Former Senate Majority Leader George Mitchell, who most recently served as President Obama’s Middle East envoy, used to appear on Maine Watch, the weekly public-affairs television show King hosted for 17 years, interviewing politicians and moderating debates when he was not toiling in his law office. “I’ve known Angus for a very long time, and he’s able, he’s intelligent, he’s experienced, he’s independent, and I think he’ll do well in the Senate,” Mitchell says. “He knows how to handle himself—he doesn’t need advice from me.”
King had lobbied the state legislature on energy issues and made a multimillion-dollar fortune in the energy-conservation business before launching his successful gubernatorial campaign in 1994. It was his first try at public office, but his celebrity status lent him enviable name ID. King won reelection in 1998 by a 40-point margin. “Nothing like being governor during the longest peacetime expansion of the U.S. economy in history,” King notes.
Then, in January 2003, he gave it all up. He and Mary, his second wife, took their two adopted children, Ben and Molly, out of school and piled into a 40-foot-long Newmar Dutch Star RV to spend nearly six months circumnavigating the country. King’s 2011 book about the adventure, illustrated with pretty vistas and power-wall pics of himself and VIPs, is titled Governor’s Travels: How I Left Politics, Learned to Back Up a Bus, and Found America. The emphasis was on King’s farewell to the game. He spent the next nine years practicing law, running a wind-energy business, and lecturing on leadership at Maine’s Bowdoin and Bates colleges.
Early last year, with the two adult children from his first marriage well established in the world and the younger kids finishing high school and college, Angus and Mary were planning a second RV excursion. Then Snowe made her unexpected retirement announcement.
“I could tell you with total candor that I never contemplated running for the Senate,” King insists. “I never contemplated running for anything.” He’d resisted periodic entreaties to run against Snowe or her fellow Republican Susan Collins, now Maine’s senior senator, arguing that “we have two really good senators, and the only reason for me to run against them would be ego.”
But seats in the Senate don’t come open every day. It’s still a pretty good job, King reasoned, even if Washington is broken. He long ago changed his Democratic Party registration and styled himself as a pro-business fiscal hawk with tolerant social views (though, unlike Snowe and Collins, he eagerly supported Obamacare). King concluded he was uniquely positioned to have a positive impact on the sausage-making. Reacting to Snowe’s grim diagnosis, “I thought, maybe this means we need to try something different, and then I thought, oh, my God! That’s me!” he says. “If I didn’t do it, there was nobody who was going to do it. I was really worried about where we are as a country.”
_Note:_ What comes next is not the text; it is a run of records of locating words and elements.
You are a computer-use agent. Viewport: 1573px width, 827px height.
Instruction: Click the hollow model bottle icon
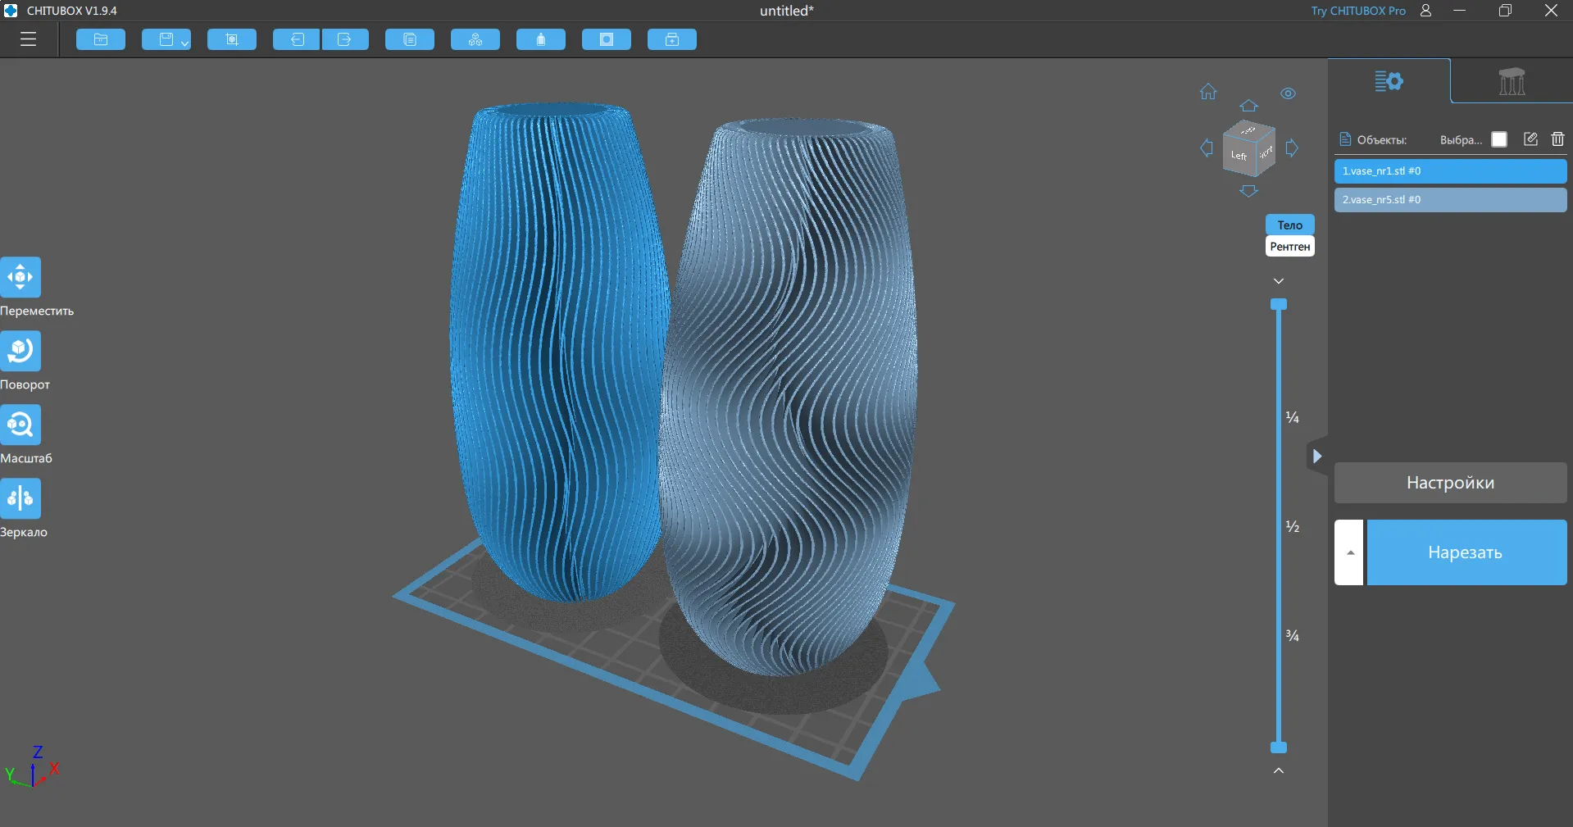tap(540, 39)
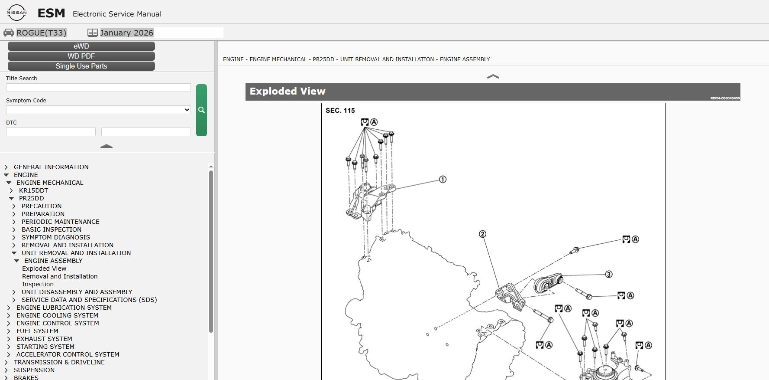Click the green magnifier search button

tap(201, 110)
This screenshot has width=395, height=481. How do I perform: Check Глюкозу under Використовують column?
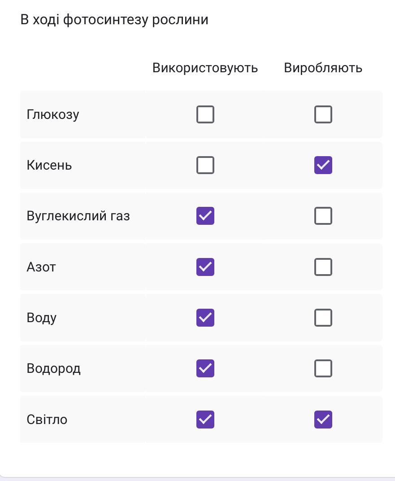click(x=205, y=114)
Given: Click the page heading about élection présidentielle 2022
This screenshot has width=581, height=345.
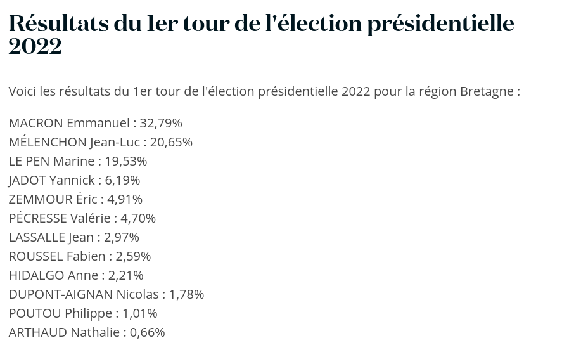Looking at the screenshot, I should pyautogui.click(x=261, y=34).
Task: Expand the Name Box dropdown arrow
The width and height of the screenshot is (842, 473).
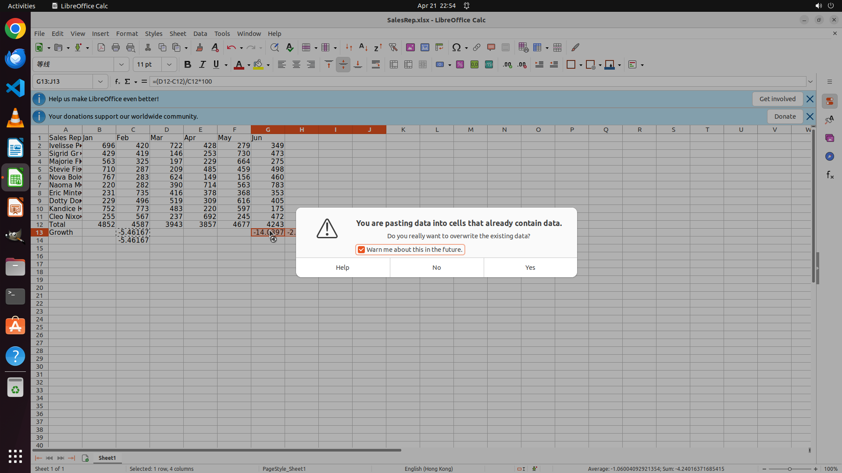Action: pyautogui.click(x=100, y=81)
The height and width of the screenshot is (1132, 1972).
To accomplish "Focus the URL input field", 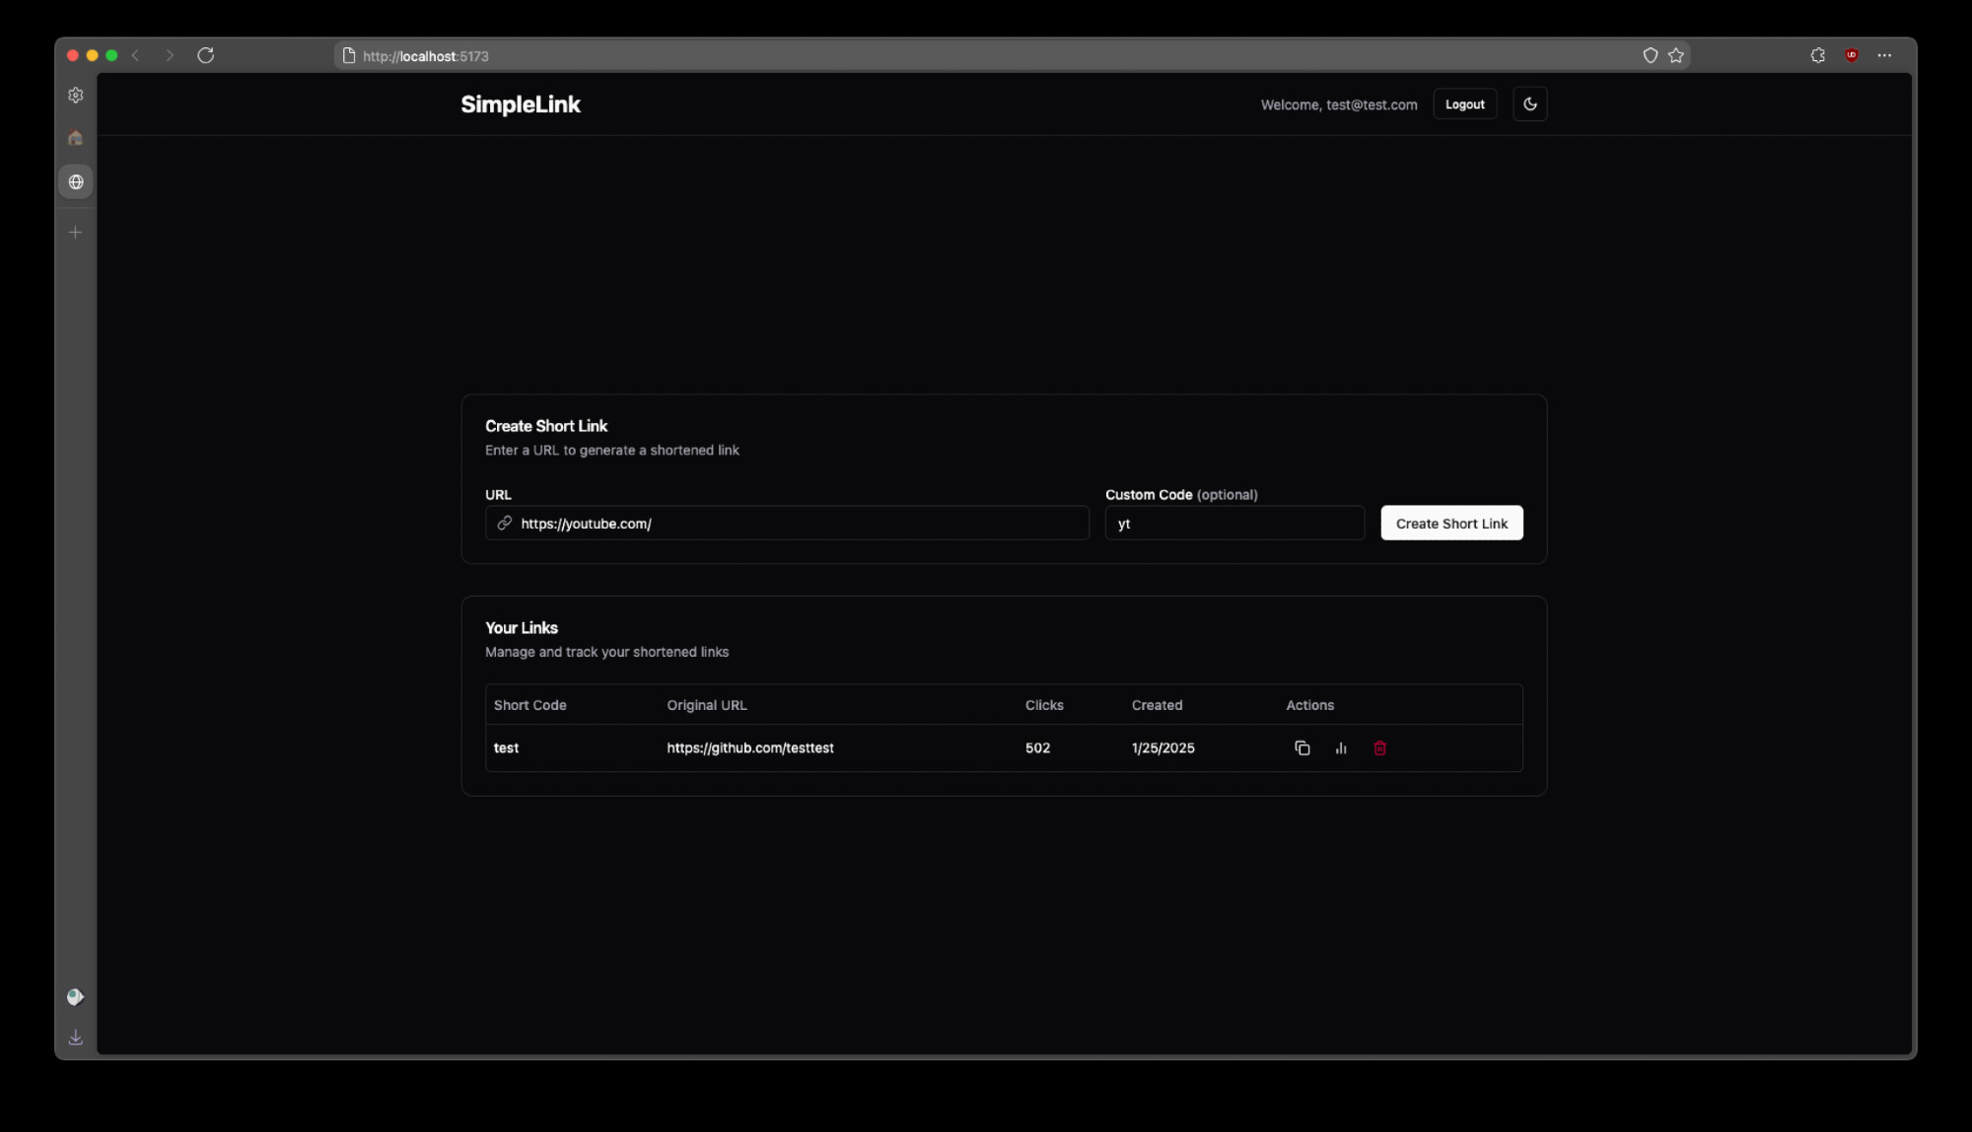I will tap(799, 524).
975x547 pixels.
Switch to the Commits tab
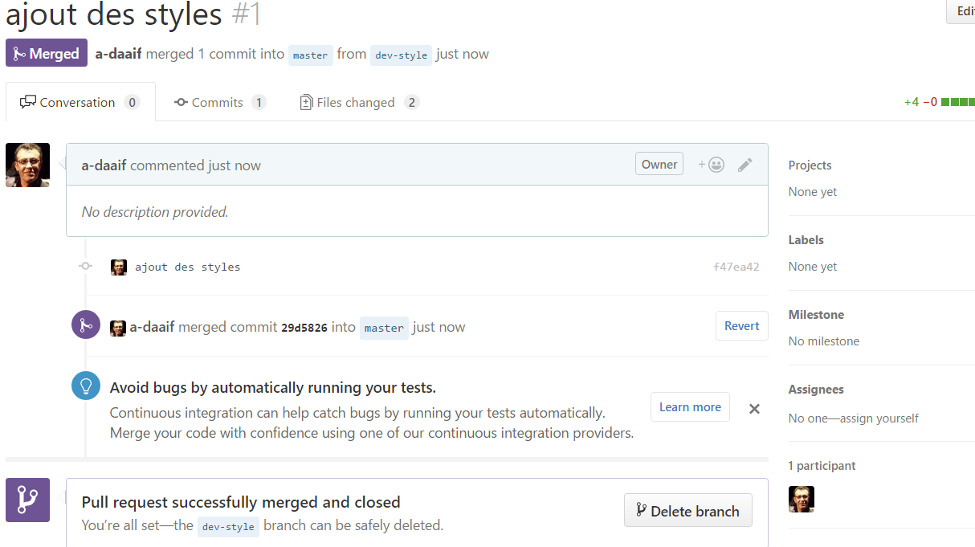pyautogui.click(x=219, y=102)
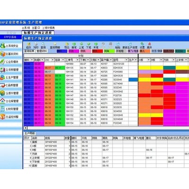Image resolution: width=189 pixels, height=189 pixels.
Task: Jump to last record with 末笔 icon
Action: coord(96,45)
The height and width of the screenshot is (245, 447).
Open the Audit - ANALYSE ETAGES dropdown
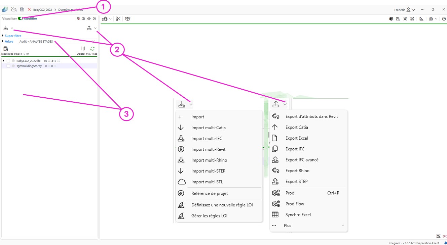(57, 42)
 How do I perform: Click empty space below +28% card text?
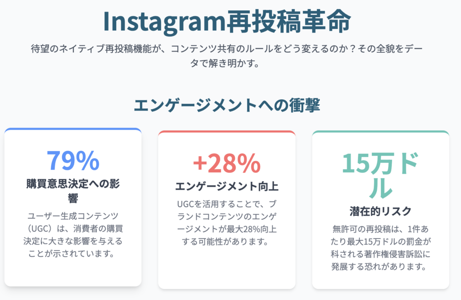click(x=227, y=268)
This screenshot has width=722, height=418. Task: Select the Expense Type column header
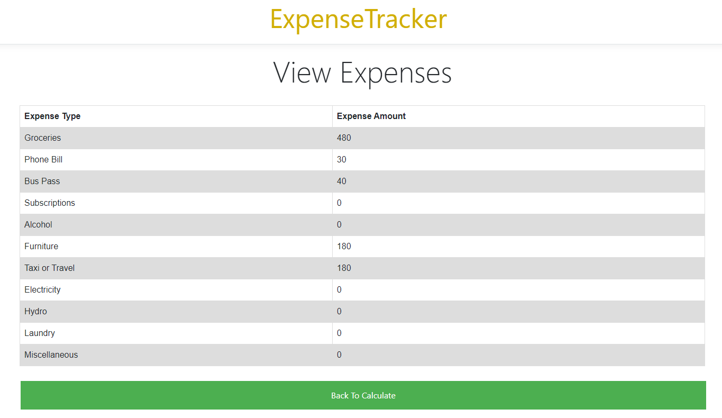[x=52, y=116]
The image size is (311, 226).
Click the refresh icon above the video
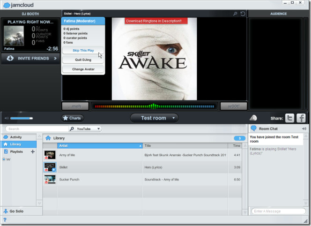click(243, 14)
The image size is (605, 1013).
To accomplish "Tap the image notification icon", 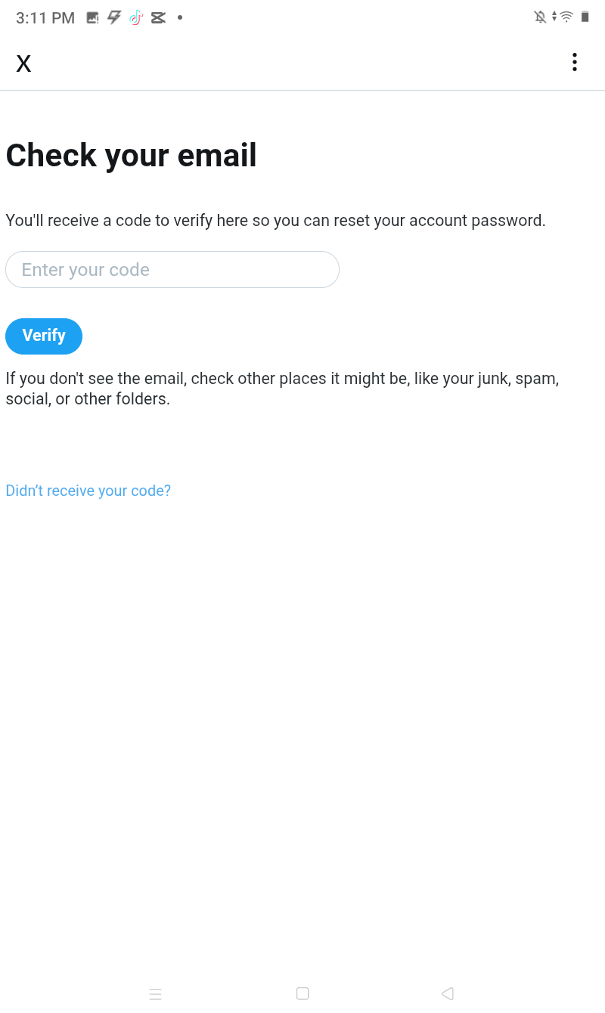I will click(93, 17).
If King sometimes seems a little amazed at where he finds himself today, he is the only one. “Actually, I wasn’t surprised when he called to tell me several days after my announcement,” says former senator Snowe. “I thought he would run. My husband [former Maine governor Jock McKernan] and I have had dinner with Angus and Mary on different occasions. They remain friends. And he always retained a strong interest in politics and stayed current with the issues ... And given the fact that he’s an independent, he is committed to trying to change the Senate.”